Los nacionalismos carecen del rigor histórico, pero poseen una rara habilidad para la construcción mítica. Es así como Tomás Zumalakarregi se convirtió en héroe frente a su hermano Miguel, preterido y olvidado por la historia. El hermano militar, que se alzó contra los ideales de la libertad y la de la equidad, ha sido ensalzado como héroe y aún hoy en día las calles y avenidas de Euskadi llevan su nombre, mientras Miguel, el hermano mayor, es ignorado en el rincón de las crónicas. De la gloria del general carlista se ocuparon, muy pronto, escritores de la talla de Agustín Chao o Camousarry, que vieron incrementada su nómina con poetas románticos como Arrese Beitia o José Ignacio Arana. Tomás Zumalakarregi ha sido ensalzado por la historia nacionalista, mientras que de su hermano Miguel apenas se tiene noticia. Este desigual relato sobre ambos hermanos se explica en parte por la facilidad con que el nacionalismo suele investir a sus héroes, pero tiene también su razón de ser en la pertinaz y culpable ignorancia de los partidos vascos constitucionalistas sobre el pasado.

Lo acontecido con los hermanos Zumalakarregi, me da pie para pensar que el famoso relato del que actualmente se ocupan algunos, no va resultar un modelo de rigor y de decencia. Y digo decencia, porque al fin y al cabo se trata de rendirse a la verdad y no a la mentira, aunque esta venga revestida de ánimos pacifistas. La izquierda abertzale no quiere oír hablar de vencedores y vencidos, pero al mismo tiempo insiste en proclamar la existencia de un conflicto; y aunque se entiende mal la resolución del conflicto sin que haya quien haya perdido o ganado, ellos prefieren esperar para que paulatinamente, y por la vía de los hechos electorales, su sectaria verdad se imponga sobre la verdad de los hechos. No sería la primera vez. Ya ocurrió con las guerras carlistas. Y volvió a ocurrir con la Guerra Civil, que ahora resulta que fue una guerra entre vascos y españoles, ignorando la fundamental verdad de que fue una guerra entre hermanos.

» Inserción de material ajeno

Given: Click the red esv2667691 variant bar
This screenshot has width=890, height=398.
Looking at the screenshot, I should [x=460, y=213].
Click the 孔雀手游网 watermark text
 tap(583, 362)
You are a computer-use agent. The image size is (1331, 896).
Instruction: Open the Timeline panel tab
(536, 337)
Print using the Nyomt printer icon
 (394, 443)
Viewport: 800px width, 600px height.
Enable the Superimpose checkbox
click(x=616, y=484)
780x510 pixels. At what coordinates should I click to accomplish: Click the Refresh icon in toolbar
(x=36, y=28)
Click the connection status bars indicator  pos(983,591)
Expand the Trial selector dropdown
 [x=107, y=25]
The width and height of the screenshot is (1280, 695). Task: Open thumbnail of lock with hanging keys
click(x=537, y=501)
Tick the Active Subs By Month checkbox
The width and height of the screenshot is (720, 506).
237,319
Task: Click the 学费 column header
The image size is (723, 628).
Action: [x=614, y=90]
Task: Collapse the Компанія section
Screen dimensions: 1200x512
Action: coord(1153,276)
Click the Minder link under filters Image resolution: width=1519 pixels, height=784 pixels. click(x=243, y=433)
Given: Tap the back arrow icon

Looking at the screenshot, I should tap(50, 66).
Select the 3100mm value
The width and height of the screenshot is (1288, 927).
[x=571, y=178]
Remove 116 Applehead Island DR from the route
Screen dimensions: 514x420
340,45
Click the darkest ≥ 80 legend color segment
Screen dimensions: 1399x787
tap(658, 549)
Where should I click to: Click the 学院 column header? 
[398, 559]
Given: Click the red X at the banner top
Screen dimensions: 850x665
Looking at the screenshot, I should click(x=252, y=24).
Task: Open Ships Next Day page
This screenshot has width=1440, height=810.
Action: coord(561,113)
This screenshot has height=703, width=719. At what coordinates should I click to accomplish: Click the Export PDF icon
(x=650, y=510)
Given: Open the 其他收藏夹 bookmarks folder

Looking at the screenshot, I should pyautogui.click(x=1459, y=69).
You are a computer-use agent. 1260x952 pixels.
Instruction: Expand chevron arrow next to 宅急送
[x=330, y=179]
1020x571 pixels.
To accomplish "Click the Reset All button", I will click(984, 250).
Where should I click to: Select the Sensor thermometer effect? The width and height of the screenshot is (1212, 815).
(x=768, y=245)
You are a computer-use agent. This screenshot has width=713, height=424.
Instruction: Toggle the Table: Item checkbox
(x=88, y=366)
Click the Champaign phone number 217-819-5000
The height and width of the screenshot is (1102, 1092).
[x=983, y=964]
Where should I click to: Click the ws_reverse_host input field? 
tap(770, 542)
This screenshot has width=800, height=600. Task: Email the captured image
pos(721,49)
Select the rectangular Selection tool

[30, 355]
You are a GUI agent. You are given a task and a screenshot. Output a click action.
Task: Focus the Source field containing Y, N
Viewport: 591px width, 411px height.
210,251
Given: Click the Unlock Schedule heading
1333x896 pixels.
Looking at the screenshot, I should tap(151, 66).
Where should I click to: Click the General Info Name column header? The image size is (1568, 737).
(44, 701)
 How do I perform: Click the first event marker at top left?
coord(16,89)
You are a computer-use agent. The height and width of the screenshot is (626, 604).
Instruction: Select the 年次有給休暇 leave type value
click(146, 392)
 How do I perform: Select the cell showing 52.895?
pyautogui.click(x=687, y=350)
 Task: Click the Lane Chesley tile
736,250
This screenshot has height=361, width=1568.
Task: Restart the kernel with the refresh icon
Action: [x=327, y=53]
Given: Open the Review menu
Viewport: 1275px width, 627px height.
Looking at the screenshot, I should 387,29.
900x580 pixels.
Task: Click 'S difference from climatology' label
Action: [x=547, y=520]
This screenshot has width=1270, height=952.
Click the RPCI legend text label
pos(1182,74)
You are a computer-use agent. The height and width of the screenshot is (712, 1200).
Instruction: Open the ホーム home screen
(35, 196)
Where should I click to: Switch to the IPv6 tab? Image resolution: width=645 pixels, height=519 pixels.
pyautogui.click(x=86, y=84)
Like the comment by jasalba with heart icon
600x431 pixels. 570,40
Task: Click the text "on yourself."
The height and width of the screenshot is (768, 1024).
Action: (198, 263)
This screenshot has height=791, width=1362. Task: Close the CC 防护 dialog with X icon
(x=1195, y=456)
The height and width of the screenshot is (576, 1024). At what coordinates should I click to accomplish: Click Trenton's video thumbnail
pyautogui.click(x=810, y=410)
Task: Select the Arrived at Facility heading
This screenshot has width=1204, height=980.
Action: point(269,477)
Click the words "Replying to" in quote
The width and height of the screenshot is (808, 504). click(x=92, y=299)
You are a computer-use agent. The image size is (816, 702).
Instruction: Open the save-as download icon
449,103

En estos días se nos trata de vender la Conquista de Navarra de 1512 como una guerra entre España y Navarra, cuando en realidad se trató de una compleja escaramuza donde razones religiosas, dinásticas y banderizas concluyeron con la victoria de Castilla sobre los intereses galos. Pero poco importan los hechos, mientras estos sirvan para alimentar el mito y la identidad en la derrota.

Fue Julio Caro Baroja quien llamó la atención sobre la particular identidad del nacionalismo vasco al referirse a la identidad en la derrota. De derrota en derrota hasta la victoria final, la historiografía nacionalista se alimenta de derrotas y victimismos para justificar, en última instancia, la necesidad de su reivindicación.

Europa padeció en el pasado siglo el azote de los totalitarismos. Tanto el nazismo, como el fascismo o el comunismo escribieron páginas que el hombre jamás debería olvidar. Las naciones europeas tienen en su bagaje democrático leyes y normas que penalizan a quienes niegan la historia y siembran la insidia del negacionismo. Francia posee la ley Gayssot para sancionar a quienes niegan la realidad del holocausto y Alemania posee una rigurosa memoria del horror nazi. Tal vez los vascos deberíamos proclamar una norma para que el relato de lo acontecido no esté al albur de un triunfo electoral. Al Parlamento corresponde su proclamación y la ponencia auspiciada por los insurgentes de Aralar bien podría ser su prólogo.

La historia académica que corresponde escribir a los profesionales del relato científico no siempre es la que políticamente prevalece. La historia decente ha de tener el rigor de la disciplina histórica, pero no puede prescindir del impulso moral de una sociedad que ha sido víctima del terror totalitario.